• _Task to complete_
Format the lines from the one containing "At what coordinates" through the one containing "Looking at the", both included, as a numbered list, leaving out any blank lines.

[Data entries]

## START

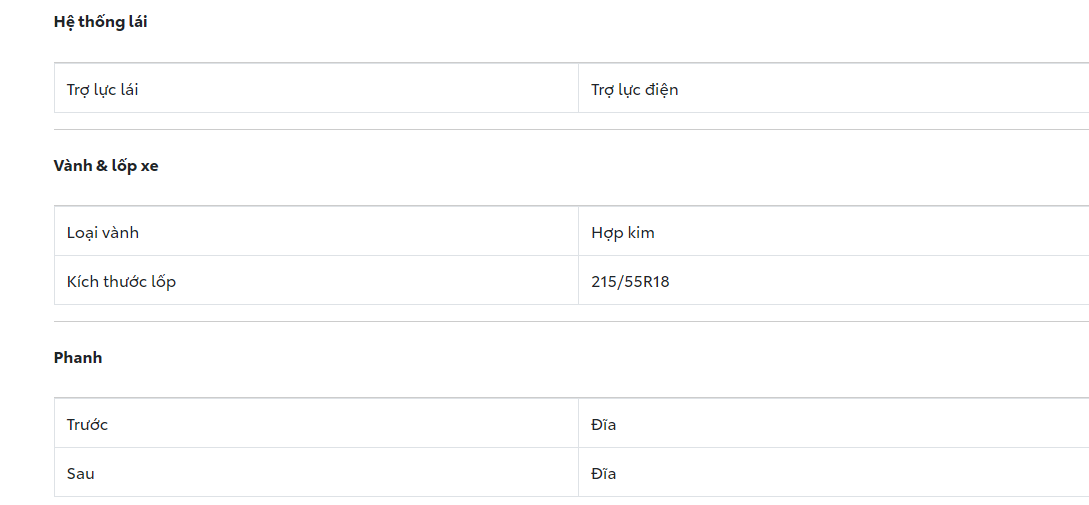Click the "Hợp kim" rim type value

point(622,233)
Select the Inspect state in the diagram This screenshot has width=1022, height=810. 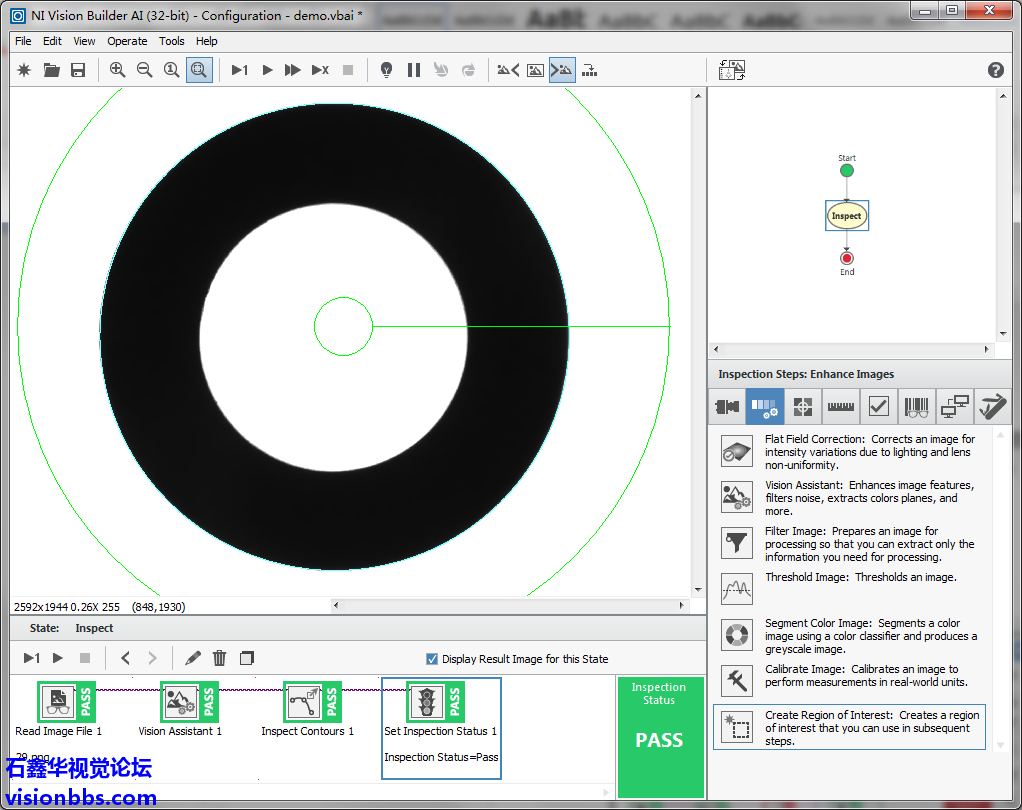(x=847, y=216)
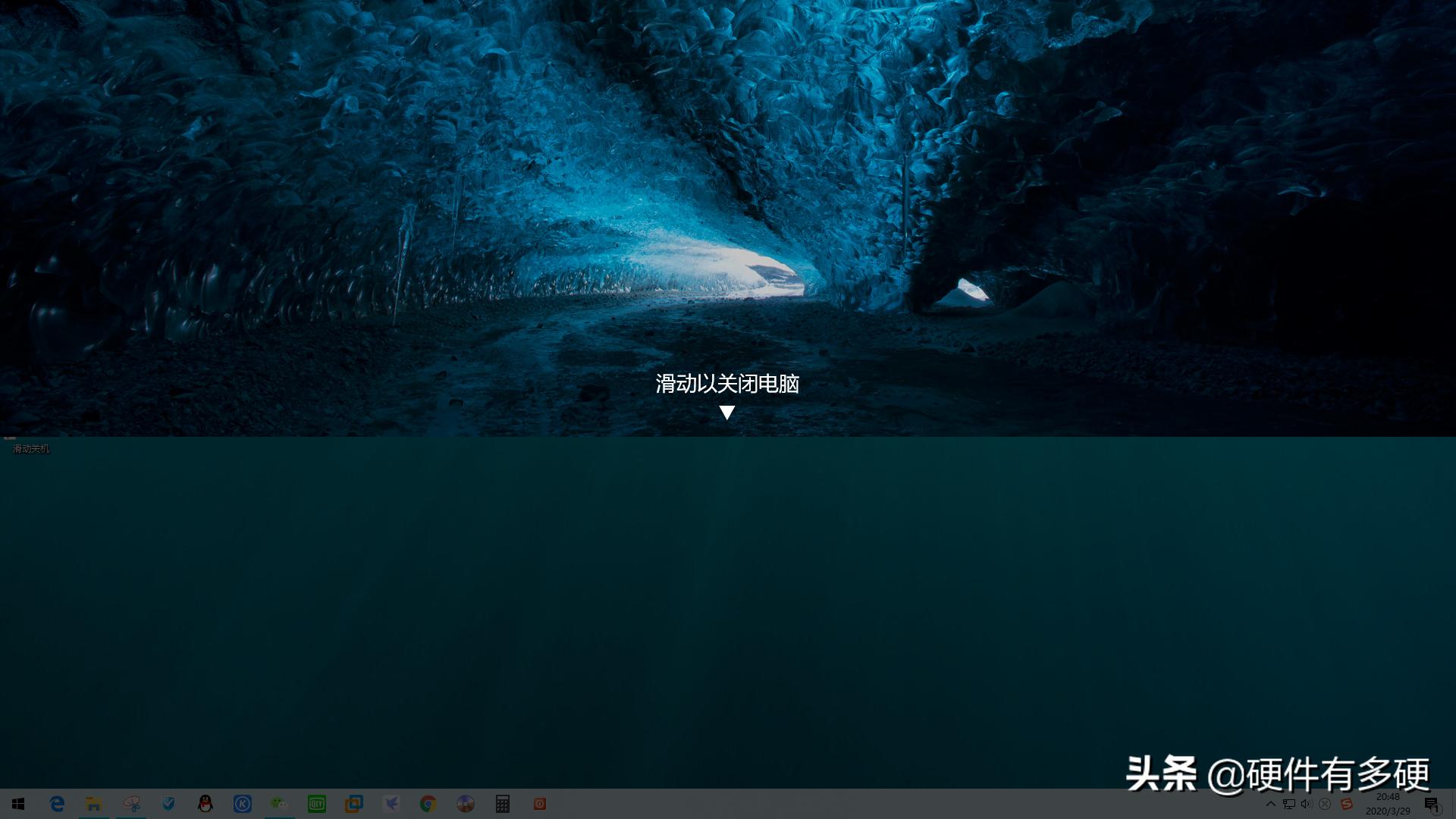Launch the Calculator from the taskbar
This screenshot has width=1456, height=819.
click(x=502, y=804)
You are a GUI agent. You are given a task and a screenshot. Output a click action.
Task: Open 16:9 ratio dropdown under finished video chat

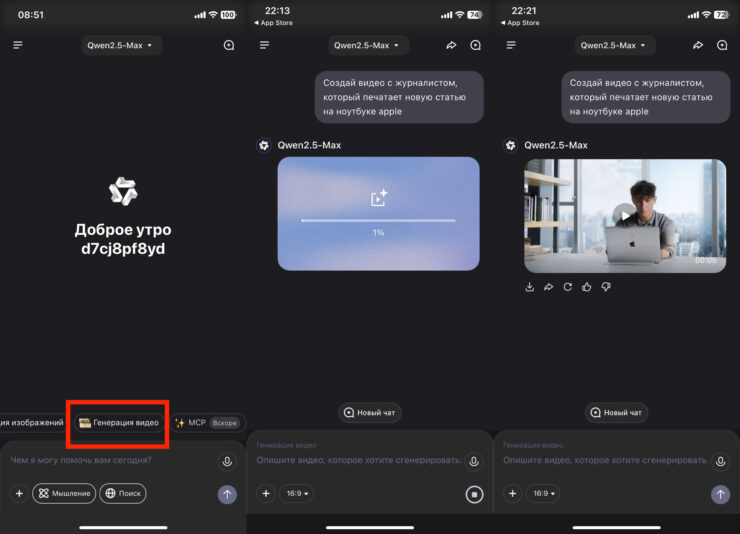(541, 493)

## END
## START

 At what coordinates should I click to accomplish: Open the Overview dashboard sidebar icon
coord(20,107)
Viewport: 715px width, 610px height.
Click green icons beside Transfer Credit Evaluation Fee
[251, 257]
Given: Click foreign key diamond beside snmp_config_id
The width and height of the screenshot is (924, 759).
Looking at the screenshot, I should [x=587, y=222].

## END
## START

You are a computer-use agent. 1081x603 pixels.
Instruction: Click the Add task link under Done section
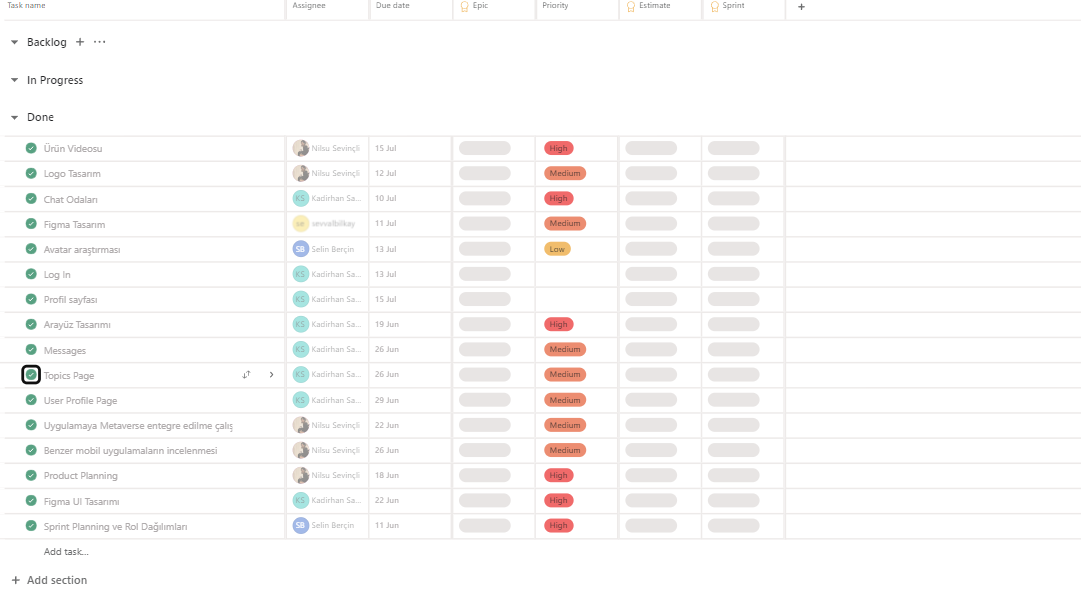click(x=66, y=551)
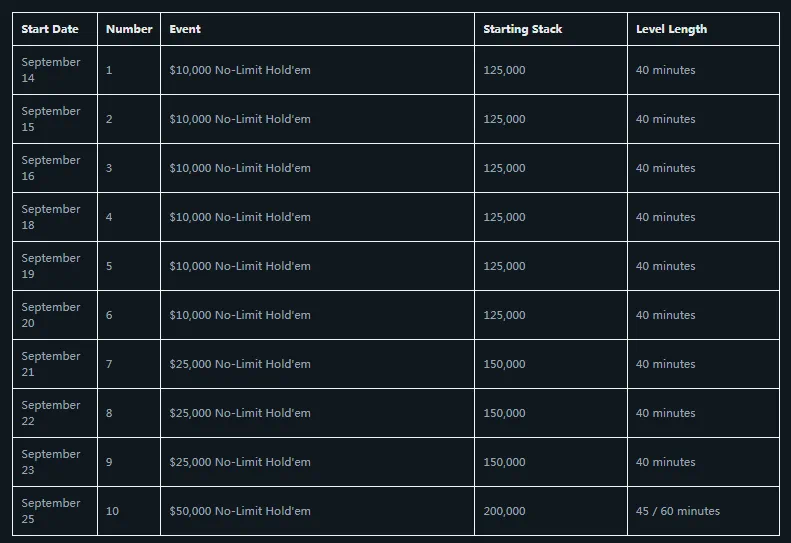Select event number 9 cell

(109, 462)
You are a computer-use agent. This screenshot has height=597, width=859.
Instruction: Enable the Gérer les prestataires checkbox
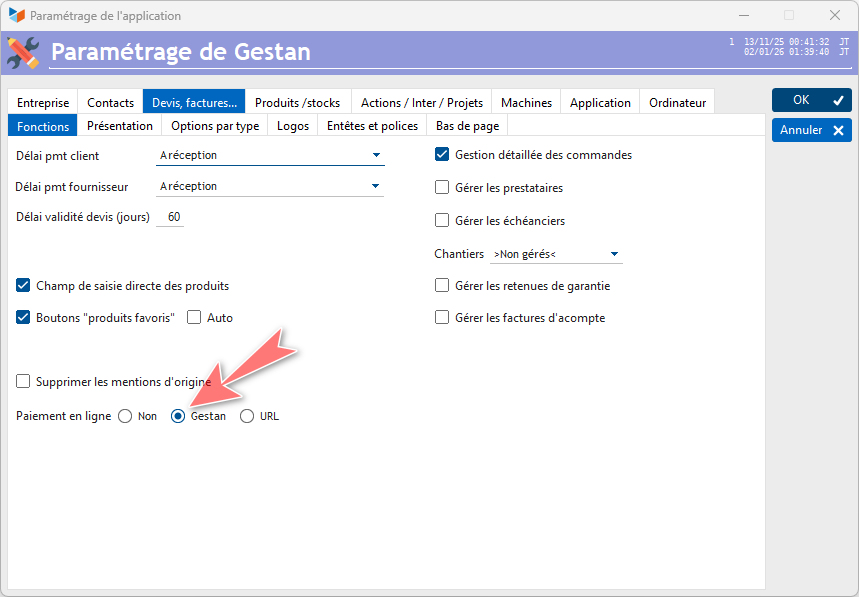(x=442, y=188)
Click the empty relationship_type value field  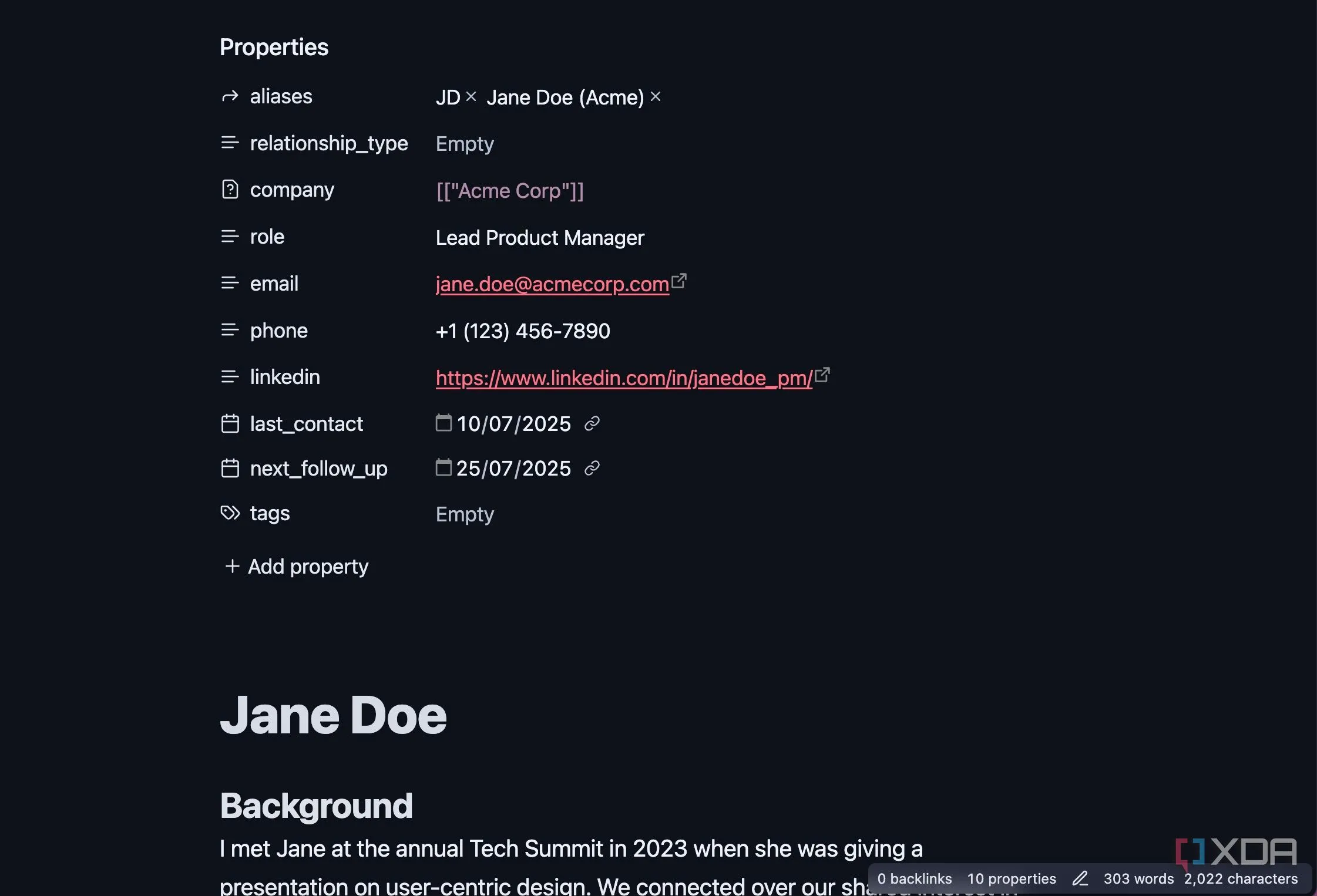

## END

• _Completed task_
1.  At what coordinates should I click to accomplish: Open the Overview dashboard sidebar icon
2. coord(20,107)
3. Viewport: 715px width, 610px height.
4. Click green icons beside Transfer Credit Evaluation Fee
5. [251, 257]
6. Given: Click foreign key diamond beside snmp_config_id
7. The width and height of the screenshot is (924, 759).
8. Looking at the screenshot, I should [x=587, y=222].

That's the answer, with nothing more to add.